◆ Data excerpts:
----

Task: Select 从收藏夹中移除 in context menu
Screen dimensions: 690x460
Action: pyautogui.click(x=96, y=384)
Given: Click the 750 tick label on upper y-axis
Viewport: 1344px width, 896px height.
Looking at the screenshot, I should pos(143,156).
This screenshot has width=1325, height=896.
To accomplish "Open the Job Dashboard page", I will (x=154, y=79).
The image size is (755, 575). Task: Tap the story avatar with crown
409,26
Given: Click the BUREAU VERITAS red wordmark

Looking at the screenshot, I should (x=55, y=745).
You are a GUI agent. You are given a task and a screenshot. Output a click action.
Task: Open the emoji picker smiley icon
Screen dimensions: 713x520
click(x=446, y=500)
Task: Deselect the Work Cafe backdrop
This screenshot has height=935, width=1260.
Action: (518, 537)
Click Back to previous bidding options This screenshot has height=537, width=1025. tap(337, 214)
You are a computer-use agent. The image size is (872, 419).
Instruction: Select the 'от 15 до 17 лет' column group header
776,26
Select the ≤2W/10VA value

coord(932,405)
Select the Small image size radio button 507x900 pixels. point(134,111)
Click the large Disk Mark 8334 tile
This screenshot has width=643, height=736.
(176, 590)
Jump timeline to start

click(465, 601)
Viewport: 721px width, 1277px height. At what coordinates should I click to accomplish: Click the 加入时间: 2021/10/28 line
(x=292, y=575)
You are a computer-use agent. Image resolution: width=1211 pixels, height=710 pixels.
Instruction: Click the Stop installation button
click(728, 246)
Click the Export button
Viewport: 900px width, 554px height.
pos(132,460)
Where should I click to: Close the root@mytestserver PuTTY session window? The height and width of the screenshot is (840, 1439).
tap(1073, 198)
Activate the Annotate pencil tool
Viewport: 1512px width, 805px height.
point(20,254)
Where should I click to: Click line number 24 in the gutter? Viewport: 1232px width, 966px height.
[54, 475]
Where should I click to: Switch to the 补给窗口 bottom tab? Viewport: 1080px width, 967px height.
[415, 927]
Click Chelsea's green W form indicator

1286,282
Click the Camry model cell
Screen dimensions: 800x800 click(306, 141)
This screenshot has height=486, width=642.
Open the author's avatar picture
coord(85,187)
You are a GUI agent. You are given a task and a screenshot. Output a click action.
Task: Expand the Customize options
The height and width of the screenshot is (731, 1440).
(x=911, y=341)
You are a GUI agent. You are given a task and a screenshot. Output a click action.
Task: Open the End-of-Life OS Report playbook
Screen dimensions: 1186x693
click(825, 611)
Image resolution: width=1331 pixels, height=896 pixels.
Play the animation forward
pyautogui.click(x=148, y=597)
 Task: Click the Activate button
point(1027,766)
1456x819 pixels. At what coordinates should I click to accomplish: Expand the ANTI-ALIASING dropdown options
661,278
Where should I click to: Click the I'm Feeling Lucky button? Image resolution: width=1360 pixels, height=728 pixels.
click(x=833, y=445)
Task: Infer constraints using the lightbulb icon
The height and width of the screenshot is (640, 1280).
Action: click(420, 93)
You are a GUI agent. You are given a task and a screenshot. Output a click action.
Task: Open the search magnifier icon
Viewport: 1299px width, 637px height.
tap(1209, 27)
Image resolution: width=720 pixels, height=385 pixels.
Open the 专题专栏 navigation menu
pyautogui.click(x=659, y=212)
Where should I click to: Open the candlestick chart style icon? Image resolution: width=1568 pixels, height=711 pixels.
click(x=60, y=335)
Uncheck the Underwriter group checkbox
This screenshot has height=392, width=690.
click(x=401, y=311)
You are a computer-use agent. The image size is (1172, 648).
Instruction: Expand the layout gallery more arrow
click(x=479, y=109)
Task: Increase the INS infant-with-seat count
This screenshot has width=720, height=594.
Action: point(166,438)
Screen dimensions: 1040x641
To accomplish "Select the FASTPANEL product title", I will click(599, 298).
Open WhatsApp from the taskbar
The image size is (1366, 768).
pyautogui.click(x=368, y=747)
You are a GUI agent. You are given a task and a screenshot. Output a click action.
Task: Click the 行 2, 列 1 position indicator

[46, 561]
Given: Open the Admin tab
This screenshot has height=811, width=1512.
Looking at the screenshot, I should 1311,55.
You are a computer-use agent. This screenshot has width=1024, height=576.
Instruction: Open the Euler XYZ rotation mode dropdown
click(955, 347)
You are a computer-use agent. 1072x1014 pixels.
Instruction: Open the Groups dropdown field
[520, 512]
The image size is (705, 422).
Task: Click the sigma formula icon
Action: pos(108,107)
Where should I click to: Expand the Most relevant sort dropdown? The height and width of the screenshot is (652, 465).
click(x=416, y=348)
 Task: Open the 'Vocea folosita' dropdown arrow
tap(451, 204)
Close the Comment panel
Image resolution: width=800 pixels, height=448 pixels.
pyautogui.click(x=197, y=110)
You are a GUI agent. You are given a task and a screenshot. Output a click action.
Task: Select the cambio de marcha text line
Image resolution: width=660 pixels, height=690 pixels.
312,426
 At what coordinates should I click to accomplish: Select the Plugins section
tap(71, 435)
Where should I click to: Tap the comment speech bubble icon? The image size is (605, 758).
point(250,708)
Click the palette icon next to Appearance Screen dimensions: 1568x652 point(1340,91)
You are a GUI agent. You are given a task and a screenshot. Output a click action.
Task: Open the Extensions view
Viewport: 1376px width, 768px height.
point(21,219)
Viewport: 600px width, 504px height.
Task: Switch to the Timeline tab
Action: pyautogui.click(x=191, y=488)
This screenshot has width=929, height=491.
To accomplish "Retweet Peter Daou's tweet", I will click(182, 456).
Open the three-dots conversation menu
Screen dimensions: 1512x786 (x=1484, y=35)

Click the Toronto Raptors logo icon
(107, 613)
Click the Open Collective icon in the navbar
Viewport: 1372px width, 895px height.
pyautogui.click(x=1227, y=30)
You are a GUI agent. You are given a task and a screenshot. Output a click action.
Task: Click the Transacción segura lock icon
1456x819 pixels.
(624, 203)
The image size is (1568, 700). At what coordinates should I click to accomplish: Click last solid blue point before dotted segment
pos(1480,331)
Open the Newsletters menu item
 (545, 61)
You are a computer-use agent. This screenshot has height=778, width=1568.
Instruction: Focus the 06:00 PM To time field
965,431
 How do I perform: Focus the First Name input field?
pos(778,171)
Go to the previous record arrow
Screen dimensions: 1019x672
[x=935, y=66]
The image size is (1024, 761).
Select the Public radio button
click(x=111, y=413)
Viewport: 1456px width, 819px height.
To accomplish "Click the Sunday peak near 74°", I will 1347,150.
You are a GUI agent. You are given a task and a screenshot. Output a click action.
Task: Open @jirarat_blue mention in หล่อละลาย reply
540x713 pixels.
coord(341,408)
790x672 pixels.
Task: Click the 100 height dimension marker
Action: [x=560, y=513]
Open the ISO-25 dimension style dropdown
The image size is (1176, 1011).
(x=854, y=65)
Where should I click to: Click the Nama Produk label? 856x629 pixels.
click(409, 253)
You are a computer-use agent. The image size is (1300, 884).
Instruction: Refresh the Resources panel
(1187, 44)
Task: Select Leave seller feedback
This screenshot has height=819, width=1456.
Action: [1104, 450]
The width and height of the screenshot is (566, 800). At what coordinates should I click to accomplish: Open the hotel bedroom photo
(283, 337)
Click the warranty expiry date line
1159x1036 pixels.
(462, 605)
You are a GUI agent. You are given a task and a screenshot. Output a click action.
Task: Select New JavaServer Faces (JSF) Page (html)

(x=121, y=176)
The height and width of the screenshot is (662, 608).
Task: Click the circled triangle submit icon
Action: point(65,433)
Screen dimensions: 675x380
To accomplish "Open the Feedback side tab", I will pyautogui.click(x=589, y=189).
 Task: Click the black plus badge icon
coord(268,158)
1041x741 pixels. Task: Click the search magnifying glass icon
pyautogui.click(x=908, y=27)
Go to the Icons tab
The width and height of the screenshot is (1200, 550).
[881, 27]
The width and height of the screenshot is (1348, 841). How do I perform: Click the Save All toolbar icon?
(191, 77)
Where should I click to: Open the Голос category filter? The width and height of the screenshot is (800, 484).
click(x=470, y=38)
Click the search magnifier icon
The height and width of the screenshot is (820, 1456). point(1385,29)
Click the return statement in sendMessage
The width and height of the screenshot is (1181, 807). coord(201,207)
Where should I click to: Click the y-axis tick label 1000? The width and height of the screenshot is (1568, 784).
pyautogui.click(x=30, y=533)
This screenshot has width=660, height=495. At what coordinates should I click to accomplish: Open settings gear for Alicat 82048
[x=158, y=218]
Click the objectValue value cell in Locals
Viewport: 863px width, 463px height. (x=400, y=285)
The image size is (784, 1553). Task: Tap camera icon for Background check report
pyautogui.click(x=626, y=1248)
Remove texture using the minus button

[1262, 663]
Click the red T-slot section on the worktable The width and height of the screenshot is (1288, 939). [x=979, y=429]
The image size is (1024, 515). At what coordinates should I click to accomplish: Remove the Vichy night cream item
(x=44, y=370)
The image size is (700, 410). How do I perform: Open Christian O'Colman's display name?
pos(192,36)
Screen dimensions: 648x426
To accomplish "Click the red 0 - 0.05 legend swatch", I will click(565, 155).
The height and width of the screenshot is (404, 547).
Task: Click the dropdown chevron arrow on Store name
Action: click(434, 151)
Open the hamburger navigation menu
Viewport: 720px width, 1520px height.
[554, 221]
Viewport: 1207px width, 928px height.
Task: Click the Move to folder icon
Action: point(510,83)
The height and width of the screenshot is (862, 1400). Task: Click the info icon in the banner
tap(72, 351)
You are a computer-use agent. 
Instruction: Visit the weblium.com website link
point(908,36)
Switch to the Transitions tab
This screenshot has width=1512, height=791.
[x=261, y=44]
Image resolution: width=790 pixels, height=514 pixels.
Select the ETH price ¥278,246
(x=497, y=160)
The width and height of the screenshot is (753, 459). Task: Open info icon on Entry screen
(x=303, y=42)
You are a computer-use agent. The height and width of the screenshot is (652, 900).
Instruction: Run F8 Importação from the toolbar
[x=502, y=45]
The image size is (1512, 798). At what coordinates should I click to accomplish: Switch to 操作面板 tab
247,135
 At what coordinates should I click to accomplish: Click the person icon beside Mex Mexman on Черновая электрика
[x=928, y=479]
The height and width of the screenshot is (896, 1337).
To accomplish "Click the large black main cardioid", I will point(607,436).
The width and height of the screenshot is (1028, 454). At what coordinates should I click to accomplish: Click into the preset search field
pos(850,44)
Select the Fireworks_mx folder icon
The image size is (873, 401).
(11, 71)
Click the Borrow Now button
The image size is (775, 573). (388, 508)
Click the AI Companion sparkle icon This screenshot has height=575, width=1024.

----

◆ About this exercise: Looking at the records above, work out how many lines contain "computer". Give the number only.

◆ Answer space: 9